=== WHAT YOU ARE ASKED TO DO ===
Turn the records below into a JSON list of strings, one string per line, with blank lines left out.
>> BEGIN
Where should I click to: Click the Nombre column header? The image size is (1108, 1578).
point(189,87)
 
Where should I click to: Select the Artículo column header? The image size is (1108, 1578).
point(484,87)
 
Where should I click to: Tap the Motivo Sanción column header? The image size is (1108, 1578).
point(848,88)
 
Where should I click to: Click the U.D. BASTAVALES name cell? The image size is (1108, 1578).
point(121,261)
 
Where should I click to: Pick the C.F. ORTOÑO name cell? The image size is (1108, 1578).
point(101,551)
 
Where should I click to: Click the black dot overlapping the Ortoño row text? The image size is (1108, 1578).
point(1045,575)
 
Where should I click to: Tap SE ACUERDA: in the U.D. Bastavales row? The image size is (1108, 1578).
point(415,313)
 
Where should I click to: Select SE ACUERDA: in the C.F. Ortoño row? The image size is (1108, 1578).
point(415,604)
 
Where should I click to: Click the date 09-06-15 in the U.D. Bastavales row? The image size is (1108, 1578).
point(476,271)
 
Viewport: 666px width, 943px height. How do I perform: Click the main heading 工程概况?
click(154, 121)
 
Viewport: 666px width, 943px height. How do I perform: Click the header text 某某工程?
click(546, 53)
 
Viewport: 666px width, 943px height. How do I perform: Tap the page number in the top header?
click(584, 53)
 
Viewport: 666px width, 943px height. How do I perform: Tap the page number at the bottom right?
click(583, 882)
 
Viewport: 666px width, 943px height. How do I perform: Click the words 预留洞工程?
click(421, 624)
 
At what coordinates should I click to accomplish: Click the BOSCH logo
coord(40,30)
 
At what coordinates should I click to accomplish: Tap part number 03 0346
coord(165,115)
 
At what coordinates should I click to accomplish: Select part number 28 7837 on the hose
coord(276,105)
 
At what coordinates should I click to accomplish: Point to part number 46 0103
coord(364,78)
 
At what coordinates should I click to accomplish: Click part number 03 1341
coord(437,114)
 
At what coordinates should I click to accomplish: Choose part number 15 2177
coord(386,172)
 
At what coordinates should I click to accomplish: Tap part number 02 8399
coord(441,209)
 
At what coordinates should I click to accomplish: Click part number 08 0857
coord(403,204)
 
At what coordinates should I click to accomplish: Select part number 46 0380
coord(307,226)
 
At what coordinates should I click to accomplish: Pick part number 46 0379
>> END
=== WORKED ANSWER ===
[
  "Where should I click to: Click the Nombre column header? The image size is (1108, 1578).",
  "point(189,87)",
  "Where should I click to: Select the Artículo column header? The image size is (1108, 1578).",
  "point(484,87)",
  "Where should I click to: Tap the Motivo Sanción column header? The image size is (1108, 1578).",
  "point(848,88)",
  "Where should I click to: Click the U.D. BASTAVALES name cell? The image size is (1108, 1578).",
  "point(121,261)",
  "Where should I click to: Pick the C.F. ORTOÑO name cell? The image size is (1108, 1578).",
  "point(101,551)",
  "Where should I click to: Click the black dot overlapping the Ortoño row text? The image size is (1108, 1578).",
  "point(1045,575)",
  "Where should I click to: Tap SE ACUERDA: in the U.D. Bastavales row? The image size is (1108, 1578).",
  "point(415,313)",
  "Where should I click to: Select SE ACUERDA: in the C.F. Ortoño row? The image size is (1108, 1578).",
  "point(415,604)",
  "Where should I click to: Click the date 09-06-15 in the U.D. Bastavales row? The image size is (1108, 1578).",
  "point(476,271)",
  "Viewport: 666px width, 943px height. How do I perform: Click the main heading 工程概况?",
  "click(154, 121)",
  "Viewport: 666px width, 943px height. How do I perform: Click the header text 某某工程?",
  "click(546, 53)",
  "Viewport: 666px width, 943px height. How do I perform: Tap the page number in the top header?",
  "click(584, 53)",
  "Viewport: 666px width, 943px height. How do I perform: Tap the page number at the bottom right?",
  "click(583, 882)",
  "Viewport: 666px width, 943px height. How do I perform: Click the words 预留洞工程?",
  "click(421, 624)",
  "At what coordinates should I click to accomplish: Click the BOSCH logo",
  "coord(40,30)",
  "At what coordinates should I click to accomplish: Tap part number 03 0346",
  "coord(165,115)",
  "At what coordinates should I click to accomplish: Select part number 28 7837 on the hose",
  "coord(276,105)",
  "At what coordinates should I click to accomplish: Point to part number 46 0103",
  "coord(364,78)",
  "At what coordinates should I click to accomplish: Click part number 03 1341",
  "coord(437,114)",
  "At what coordinates should I click to accomplish: Choose part number 15 2177",
  "coord(386,172)",
  "At what coordinates should I click to accomplish: Tap part number 02 8399",
  "coord(441,209)",
  "At what coordinates should I click to accomplish: Click part number 08 0857",
  "coord(403,204)",
  "At what coordinates should I click to accomplish: Select part number 46 0380",
  "coord(307,226)",
  "At what coordinates should I click to accomplish: Pick part number 46 0379"
]